Elle s’assit face aux vagues. Le temps calme et triste apaisa sa colère, la changeant doucement en une douleur sourde. La mer roulait lentement sur le rivage, léchant ses orteils nus. Les quelques rayons de lune traversant les nuages se reflétaient dans l’onde lisse et sombre. Ses cheveux pleuraient sur son visage. Avoir découvert cette nouvelle réalité imbriquée secrètement dans la vie des hommes l’émerveillait. Mais sa nouvelle condition la désespérait. Elle serait chassée pour sa rareté, sa différence. Pourquoi n’avait-elle pas pu être entièrement anhumaine ? Comment était-ce possible d’être presque vampire, presque lycane, presque humaine. Devrait-elle vivre une vie presque diurne, avoir une vie presque sociale et prétendre d’être presque normale ?
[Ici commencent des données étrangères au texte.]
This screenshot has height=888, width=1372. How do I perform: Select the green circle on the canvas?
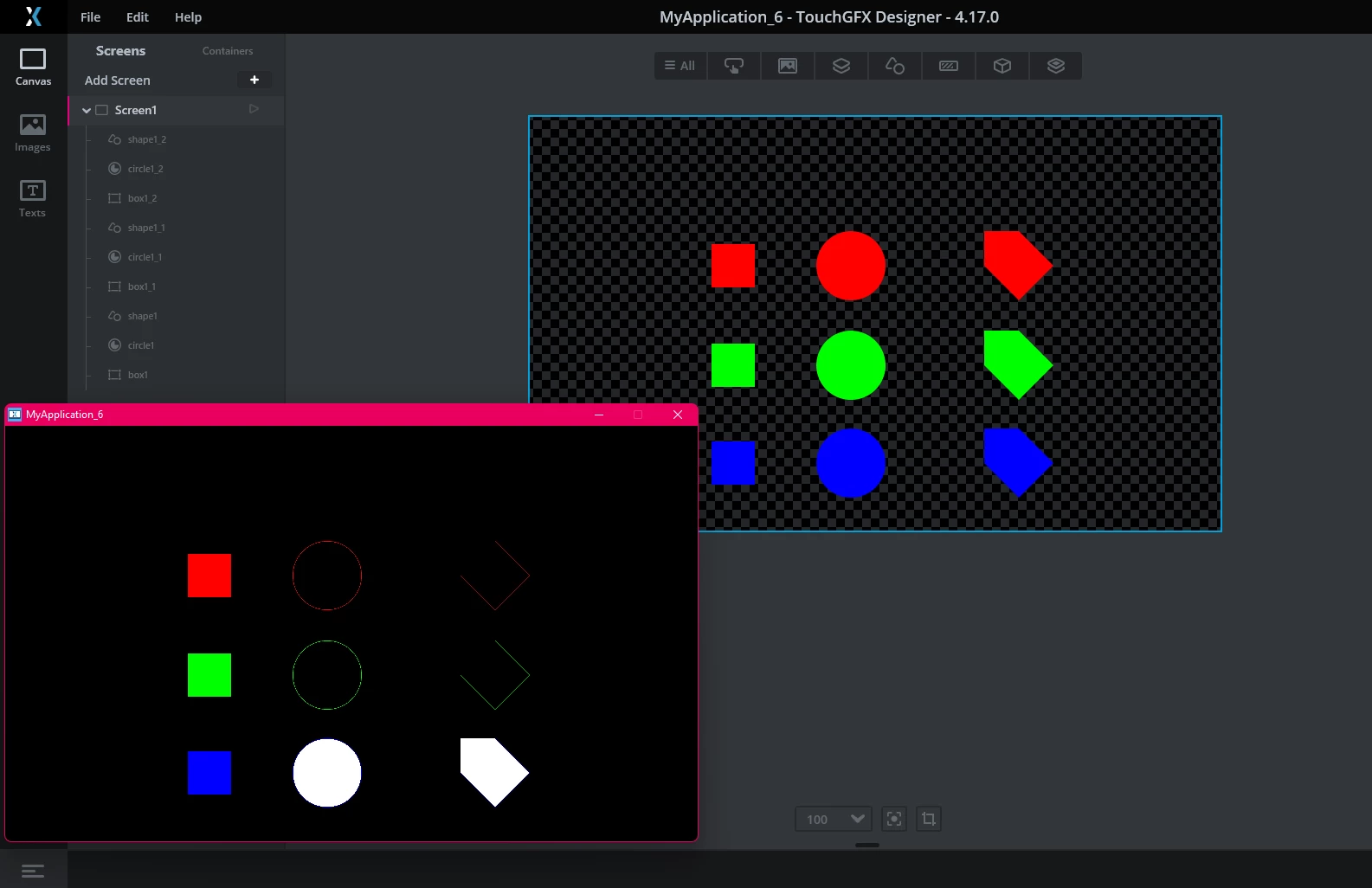tap(851, 365)
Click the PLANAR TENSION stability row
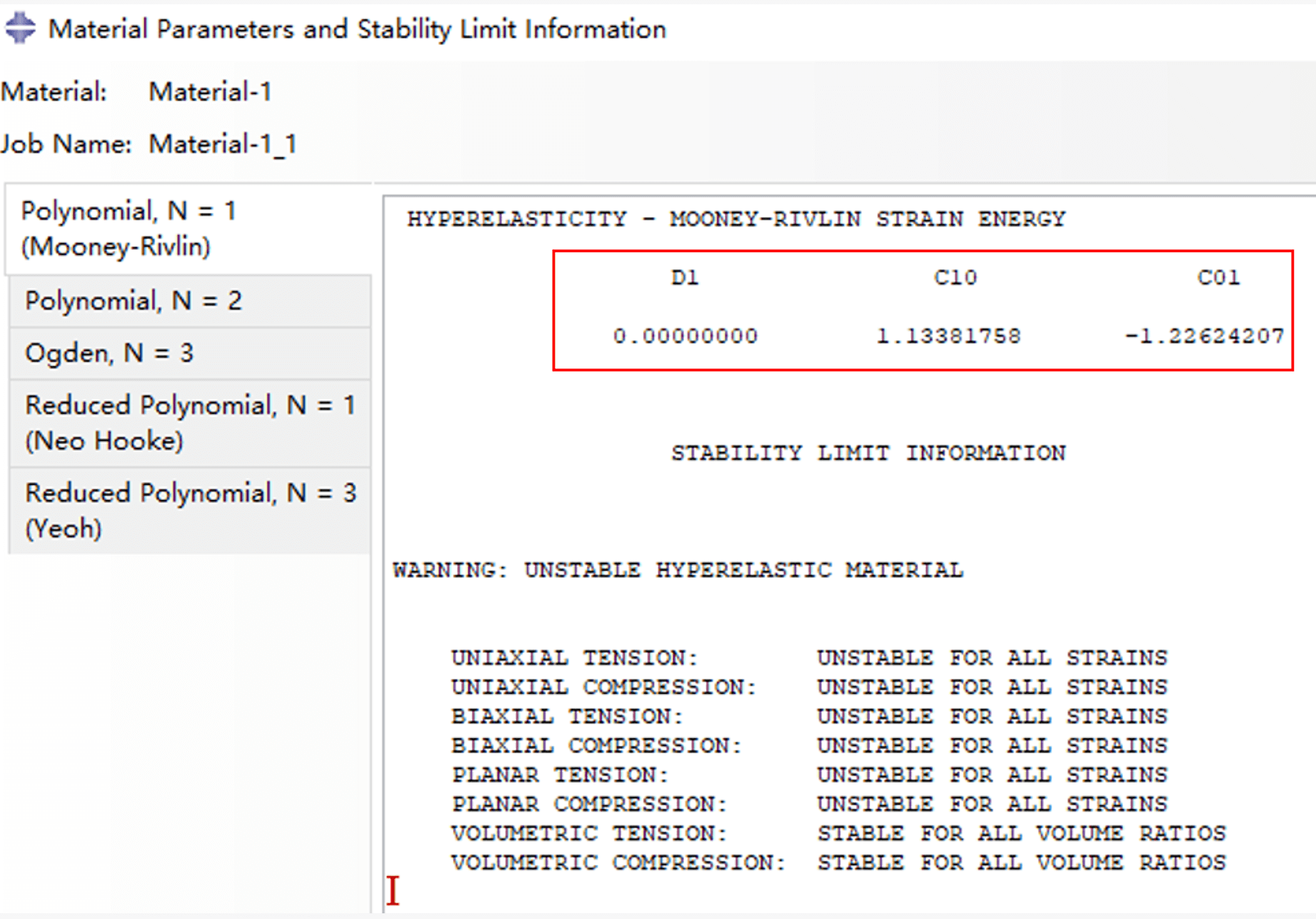The width and height of the screenshot is (1316, 919). point(808,775)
Hannah se laissa tomber en arrière, offrant son visage à la pluie qui avait forci. En touchant sa peau, les gouttes provoquaient de petites décharges d’énergie qui traversait son corps et se dispersaient ensuite dans le sable. Encore une étrangeté qu’elle ne s’expliquait pas. Il fallait qu’elle en sache plus. Peu importe ce que tout cela impliquait finalement. Immortelle ou pas, humaine ou pas, pour le moment il fallait qu’elle comprenne. Qu’elle se concentre sur elle-même. Rose avait raison. Cette ile loin de tout était l’endroit idéal pour s’apprivoiser. Hannah sourit à travers la grisaille de son esprit. C’était comme une seconde puberté.

Elle resta un long moment étendue sur le sable détrempé. Les yeux fermés, elle se laissait bercer par la nature. Elle respirait lentement, les mains croisées sur la poitrine. Son esprit s’éclaircissait, lavé par l’averse. Tout comme en Sibérie, elle sentit quelque chose monter du sol vers son esprit et lorsqu’elle se sentit en harmonie parfaite avec les ondulations de cette étrange énergie, le visage d’un homme apparut. Toujours le même. Cette fois-ci, elle ne rompit pas le contacte. Il la regardait avec ce même étonnement au fond de ses yeux sombres. Une voix grave raisonna en elle sans que l’homme ne bougeât les lèvres :

— Que fais-tu ici ? Qui es-tu ?

Cette inquisition l’effraya. Et si elle était en train de se fourrer dans un nouveau pétrin ? Elle se releva vivement, tranchant net le lien, quoi qu’il fût. Était-ce de la télépathie ? Dans tous les cas il était dangereux qu’elle laisse quelqu’un la « contacter ».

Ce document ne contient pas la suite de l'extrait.